There was a valuable lesson in that experience, and it was that if I don’t value my time, other people won’t either. Why would that agency exert itself to find projects for me, when it wasn’t costing them anything to have me sit in their office, just on the off chance they could find something unimportant enough to give me? And I had a degree, and a fair amount of experience at that point! It wasn’t like I was incompetent.

Anyway, all of this made me think about how about a year ago, my friend and I were thinking about just starting our own design studio. We emailed some of our old professors to see if they could give us any wisdom, and one of them got back to me with the advice to work at an established firm to see how they do things before we get any crazy ideas. That’s a great plan! Except most established firms are looking for creative directors with 10 years of experience, or unpaid interns.

We ended up not moving forward with that idea, but here I am, a year later, and working on my own. I only wish that I had started on this path sooner. The traditional path seems to be: graduate school, get a lowly job, and work your way up to glory, gaining valuable experience and work along the way.

I’m pretty sure this idea is turning into a myth as opposed to a legitimate life plan. My graduating class graduated with 1 person immediately moving on to a full time job in their field. I don’t know how many people from this year had jobs right out of college, but I’m willing it bet it wasn’t many.

Sometimes I feel badly because I never got a traditional job. But I’m not a traditional person. I was homeschooled for most of my school years, and instead of getting an hourly job, I capitalized on the fact that I was one of the few older kids in my neighborhood, and ran a small babysitting empire. When it looked like I might not get into design school, I scheduled a meeting with the dean to convince him I was a good fit. I didn’t do things the way other people did, simply because I didn’t know what they were doing. Penelope Trunk says that homeschoolers are going to run the world, and I don’t think that’s a crazy thought. We aren’t all scary weird!

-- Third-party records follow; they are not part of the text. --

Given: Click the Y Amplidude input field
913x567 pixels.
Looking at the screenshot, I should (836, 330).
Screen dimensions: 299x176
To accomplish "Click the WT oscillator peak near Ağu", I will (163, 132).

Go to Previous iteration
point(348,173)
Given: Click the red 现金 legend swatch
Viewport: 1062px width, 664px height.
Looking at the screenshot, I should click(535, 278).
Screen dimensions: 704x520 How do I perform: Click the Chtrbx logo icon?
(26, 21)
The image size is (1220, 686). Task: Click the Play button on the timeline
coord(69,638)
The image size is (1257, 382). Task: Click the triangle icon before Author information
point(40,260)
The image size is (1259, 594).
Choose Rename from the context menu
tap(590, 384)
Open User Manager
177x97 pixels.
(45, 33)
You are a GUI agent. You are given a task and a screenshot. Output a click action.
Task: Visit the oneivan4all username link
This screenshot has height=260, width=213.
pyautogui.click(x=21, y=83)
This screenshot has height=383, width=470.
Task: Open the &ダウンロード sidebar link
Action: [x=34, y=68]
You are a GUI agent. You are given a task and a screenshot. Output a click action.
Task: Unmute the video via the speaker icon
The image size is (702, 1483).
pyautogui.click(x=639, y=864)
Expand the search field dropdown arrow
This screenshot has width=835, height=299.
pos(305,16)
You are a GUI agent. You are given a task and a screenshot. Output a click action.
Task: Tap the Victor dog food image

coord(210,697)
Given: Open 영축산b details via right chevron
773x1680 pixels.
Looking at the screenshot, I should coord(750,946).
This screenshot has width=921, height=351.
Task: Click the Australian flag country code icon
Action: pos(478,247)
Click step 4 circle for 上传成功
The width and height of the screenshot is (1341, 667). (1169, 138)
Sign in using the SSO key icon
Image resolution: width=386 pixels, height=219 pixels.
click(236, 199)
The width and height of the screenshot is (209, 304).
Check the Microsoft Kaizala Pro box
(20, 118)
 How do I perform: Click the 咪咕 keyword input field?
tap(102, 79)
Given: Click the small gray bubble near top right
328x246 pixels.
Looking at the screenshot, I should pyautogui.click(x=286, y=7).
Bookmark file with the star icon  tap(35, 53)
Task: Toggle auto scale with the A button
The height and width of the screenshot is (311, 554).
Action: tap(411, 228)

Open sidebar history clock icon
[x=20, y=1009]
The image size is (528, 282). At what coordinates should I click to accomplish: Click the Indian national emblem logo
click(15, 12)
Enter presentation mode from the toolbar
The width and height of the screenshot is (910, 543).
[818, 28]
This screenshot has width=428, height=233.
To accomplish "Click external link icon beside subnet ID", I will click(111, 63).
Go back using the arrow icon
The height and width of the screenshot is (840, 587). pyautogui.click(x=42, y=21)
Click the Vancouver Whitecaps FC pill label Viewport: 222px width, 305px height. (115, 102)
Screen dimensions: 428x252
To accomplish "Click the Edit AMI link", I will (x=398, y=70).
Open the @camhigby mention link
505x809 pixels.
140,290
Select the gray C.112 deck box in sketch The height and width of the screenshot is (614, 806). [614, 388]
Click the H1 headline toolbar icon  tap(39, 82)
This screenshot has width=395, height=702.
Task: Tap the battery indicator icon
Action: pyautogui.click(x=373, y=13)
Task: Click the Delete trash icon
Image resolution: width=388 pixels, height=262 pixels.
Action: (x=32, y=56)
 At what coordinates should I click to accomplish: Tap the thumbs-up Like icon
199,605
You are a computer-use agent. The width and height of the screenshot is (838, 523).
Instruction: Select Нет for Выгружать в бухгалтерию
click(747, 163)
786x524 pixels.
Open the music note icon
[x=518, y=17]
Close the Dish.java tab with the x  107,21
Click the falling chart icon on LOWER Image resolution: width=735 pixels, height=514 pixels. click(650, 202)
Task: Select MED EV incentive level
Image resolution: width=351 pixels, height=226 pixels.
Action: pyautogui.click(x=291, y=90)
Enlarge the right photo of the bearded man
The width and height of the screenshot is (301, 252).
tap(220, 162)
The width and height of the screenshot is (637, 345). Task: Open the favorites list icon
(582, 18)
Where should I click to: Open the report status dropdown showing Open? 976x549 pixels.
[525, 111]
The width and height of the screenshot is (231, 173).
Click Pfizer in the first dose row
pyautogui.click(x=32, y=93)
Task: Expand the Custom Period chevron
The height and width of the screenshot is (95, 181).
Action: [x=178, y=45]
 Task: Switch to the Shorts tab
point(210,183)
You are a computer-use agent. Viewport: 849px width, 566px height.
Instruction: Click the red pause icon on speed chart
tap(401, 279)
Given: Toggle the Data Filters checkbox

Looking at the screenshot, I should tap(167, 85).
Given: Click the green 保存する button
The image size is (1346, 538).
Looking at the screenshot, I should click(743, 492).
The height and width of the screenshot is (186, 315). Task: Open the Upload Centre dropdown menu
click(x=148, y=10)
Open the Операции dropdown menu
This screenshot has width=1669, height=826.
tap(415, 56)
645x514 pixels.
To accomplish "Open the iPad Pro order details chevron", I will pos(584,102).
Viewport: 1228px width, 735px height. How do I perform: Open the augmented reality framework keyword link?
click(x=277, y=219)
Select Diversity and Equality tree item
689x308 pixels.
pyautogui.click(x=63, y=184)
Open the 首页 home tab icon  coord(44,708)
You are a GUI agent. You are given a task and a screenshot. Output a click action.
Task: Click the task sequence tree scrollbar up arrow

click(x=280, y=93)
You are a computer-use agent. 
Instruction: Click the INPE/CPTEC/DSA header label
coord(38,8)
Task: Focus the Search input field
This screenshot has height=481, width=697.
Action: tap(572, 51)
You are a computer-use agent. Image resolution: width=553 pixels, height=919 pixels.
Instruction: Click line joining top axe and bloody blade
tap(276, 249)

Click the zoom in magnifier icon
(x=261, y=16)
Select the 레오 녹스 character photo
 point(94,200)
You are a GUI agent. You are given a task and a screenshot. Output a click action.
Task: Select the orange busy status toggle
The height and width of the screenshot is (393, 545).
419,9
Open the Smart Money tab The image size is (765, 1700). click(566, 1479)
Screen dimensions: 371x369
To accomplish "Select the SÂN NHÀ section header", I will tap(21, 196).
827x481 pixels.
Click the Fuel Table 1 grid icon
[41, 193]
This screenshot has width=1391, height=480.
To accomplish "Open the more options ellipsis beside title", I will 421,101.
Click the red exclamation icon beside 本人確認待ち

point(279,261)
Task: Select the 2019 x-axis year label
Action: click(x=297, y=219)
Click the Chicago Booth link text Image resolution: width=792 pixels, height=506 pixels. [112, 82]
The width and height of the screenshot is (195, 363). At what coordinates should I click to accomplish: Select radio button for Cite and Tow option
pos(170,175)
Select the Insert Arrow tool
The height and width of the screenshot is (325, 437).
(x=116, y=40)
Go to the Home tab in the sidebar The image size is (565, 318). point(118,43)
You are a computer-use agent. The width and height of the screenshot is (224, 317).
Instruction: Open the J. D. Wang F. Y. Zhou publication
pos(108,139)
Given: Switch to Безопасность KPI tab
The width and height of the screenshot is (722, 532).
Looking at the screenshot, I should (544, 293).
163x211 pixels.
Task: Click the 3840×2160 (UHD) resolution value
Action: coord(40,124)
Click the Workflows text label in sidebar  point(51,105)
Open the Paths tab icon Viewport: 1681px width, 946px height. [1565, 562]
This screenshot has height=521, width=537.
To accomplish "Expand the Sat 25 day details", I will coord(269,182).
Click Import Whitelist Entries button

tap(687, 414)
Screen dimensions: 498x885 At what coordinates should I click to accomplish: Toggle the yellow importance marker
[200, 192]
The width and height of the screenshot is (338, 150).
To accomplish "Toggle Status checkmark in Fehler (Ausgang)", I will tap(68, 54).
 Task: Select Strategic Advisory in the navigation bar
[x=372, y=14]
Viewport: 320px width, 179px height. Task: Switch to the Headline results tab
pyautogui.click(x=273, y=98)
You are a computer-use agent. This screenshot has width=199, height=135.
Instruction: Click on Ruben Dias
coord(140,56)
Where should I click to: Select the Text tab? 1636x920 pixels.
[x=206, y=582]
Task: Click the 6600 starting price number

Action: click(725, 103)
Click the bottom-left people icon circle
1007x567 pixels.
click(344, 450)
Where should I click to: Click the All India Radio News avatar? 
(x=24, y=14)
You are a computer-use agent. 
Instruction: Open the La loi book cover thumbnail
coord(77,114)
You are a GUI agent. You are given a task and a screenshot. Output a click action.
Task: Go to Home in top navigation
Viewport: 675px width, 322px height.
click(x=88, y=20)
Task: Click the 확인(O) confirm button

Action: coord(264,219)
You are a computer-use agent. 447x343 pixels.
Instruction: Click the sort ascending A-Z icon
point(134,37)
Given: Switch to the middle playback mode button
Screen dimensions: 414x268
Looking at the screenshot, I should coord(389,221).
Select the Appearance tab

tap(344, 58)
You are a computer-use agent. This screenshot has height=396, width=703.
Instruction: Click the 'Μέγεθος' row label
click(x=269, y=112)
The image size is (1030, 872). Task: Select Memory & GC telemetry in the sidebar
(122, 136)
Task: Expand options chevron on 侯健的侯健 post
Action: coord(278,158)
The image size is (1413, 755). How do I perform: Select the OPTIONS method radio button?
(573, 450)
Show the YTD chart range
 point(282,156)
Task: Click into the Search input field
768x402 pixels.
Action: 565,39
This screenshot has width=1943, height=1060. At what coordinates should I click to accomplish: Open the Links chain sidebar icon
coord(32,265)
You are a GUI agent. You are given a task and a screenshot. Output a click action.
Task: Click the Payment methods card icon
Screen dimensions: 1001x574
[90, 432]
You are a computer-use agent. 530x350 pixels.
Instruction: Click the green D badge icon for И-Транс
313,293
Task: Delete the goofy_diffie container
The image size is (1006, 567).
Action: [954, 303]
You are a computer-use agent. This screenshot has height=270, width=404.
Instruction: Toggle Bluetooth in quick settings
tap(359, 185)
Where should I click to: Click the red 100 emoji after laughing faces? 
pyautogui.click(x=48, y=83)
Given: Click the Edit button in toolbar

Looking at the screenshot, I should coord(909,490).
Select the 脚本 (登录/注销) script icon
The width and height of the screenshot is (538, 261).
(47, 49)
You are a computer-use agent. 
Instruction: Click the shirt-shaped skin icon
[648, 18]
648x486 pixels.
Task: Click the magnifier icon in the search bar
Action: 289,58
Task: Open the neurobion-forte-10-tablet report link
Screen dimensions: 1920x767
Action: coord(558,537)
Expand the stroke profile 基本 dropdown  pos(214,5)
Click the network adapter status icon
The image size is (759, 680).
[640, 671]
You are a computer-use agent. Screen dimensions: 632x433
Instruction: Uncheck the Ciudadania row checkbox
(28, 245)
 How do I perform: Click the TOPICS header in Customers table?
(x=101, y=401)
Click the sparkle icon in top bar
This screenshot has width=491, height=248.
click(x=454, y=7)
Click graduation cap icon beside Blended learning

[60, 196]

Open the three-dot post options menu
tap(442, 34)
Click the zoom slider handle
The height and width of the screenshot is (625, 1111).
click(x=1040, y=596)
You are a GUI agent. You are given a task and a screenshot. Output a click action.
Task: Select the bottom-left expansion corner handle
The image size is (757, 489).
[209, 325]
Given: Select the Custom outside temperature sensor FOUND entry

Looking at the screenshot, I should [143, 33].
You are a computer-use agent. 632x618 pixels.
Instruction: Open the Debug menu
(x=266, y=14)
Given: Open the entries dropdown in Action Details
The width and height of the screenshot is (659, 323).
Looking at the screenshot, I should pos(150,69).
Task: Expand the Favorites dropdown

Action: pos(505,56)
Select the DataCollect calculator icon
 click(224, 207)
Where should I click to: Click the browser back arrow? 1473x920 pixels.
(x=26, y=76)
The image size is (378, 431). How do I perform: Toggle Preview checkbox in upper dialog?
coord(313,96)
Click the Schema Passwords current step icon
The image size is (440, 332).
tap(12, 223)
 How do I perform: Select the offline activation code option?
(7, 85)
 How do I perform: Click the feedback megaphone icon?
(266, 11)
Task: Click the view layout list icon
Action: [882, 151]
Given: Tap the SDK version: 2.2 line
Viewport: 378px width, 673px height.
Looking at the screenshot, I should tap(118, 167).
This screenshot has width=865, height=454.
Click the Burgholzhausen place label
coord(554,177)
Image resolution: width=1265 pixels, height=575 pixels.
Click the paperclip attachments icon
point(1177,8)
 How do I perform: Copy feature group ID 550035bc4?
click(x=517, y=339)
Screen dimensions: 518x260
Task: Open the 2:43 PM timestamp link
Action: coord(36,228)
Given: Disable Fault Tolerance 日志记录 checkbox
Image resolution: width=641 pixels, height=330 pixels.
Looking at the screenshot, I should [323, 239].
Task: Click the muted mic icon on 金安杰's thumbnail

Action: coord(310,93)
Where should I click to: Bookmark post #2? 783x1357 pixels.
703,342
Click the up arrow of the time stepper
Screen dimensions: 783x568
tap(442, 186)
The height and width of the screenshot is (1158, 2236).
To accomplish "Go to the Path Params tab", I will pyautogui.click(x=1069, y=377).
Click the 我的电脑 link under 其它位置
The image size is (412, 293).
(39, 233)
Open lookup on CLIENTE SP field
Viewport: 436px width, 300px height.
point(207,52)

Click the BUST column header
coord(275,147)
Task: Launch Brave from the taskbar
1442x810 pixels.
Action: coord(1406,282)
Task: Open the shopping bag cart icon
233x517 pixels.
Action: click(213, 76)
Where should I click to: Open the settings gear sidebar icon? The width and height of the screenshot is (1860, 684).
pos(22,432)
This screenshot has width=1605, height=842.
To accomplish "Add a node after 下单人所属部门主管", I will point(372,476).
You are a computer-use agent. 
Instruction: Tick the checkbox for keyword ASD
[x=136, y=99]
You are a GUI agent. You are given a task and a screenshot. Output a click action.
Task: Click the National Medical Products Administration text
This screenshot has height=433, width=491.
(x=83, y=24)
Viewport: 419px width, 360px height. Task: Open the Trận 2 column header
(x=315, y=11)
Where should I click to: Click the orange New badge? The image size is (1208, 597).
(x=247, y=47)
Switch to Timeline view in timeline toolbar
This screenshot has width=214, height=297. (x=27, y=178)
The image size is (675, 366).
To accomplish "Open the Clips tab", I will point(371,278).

The world of employment is rapidly changing, and my generation is bearing the brunt of this. The fact that jobs are so scarce means that people are finding newer, more unusual ways to employ themselves. I think that for my field, this means a lot more freelancing and contract work, with designers employing themselves, and seeking out projects, because companies are less willing to have a dedicated designer full time. I also think that sounds incredibly exciting. I can’t wait to see what the future holds.